'Scrubs' stays an inventive operation

January 03, 2006|Matthew Gilbert, Globe Staff

Among the countless perversities and mysteries of TV, the slighting of ''Scrubs" has been notable. Why hasn't this sly sitcom been an Emmy magnet during its four seasons? How come viewers haven't made it a Nielsen hit, or at least a cult sensation that gets fetish pieces in Entertainment Weekly? Why does NBC shuffle it around the schedule every year like a dung-puck, withholding season five until a gap happened to open up in the Tuesday lineup?

Yes, this is another tribute to the underappreciated hospital sitcom, which returns tonight with two episodes at 9 on Channel 7. ''Scrubs" deserves it. There is something giddily inventive about producer Bill Lawrence's laugh-track-free show, which crams its weekly 22 minutes with visual, verbal, and aural comedy, not to mention a bit of drama. With its density of material, it doesn't waste a second of time upon the electronic stage. ''Scrubs" operates like a tight, ''Simpsons"-esque animated series, and ''Arrested Development" probably wouldn't be so rich and hyperactive if ''Scrubs" hadn't paved the way. At a time when too many TV writers cruise on automatic pilot, there is nothing lazy or clone-like about ''Scrubs."

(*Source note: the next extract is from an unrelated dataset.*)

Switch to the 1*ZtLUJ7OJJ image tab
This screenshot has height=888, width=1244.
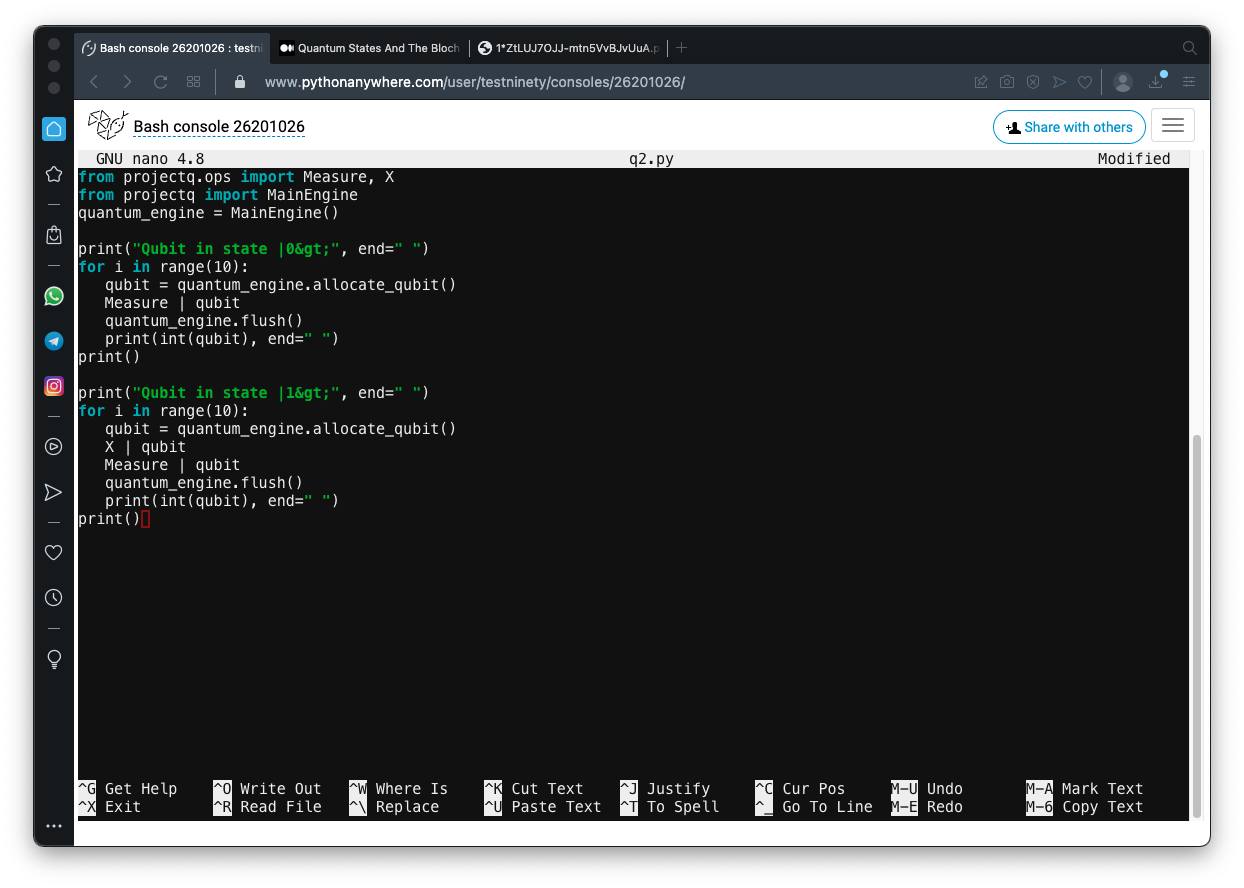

Surrealism is the show's most obvious distinction. ''Scrubs" is a hard-core TV product, in that so much of it is manufactured in post-production, unlike the more theatrical live-audience format of, say, ''Will & Grace." ''Scrubs" takes the fantasy sequences that David E. Kelley pioneered on ''Ally McBeal" and runs with them, constantly popping curious images into the action. It's as if the ego and the id of lead character J.D. Dorian (Zach Braff) were loosed upon us, as his every weird thought becomes literal and materializes onscreen. When inappropriate things pop into our brains, we edit them out. But ''Scrubs" edits those same things in, creating a fantasia of desires and fears and, J.D. being J.D., delusions of grandeur.

The production tricks do dazzle, but they aren't there to cover up a dearth of character. ''Scrubs" is built on one of TV's tightest ensembles, as the actors bounce off one another with the comfort and expertise of the casts of ''Friends" and ''Seinfeld." Their characters exploit each others' weaknesses, but affectionately, at times so affectionately it's downright moving. You believe these guys have been cooped up together for years within the same white hospital halls.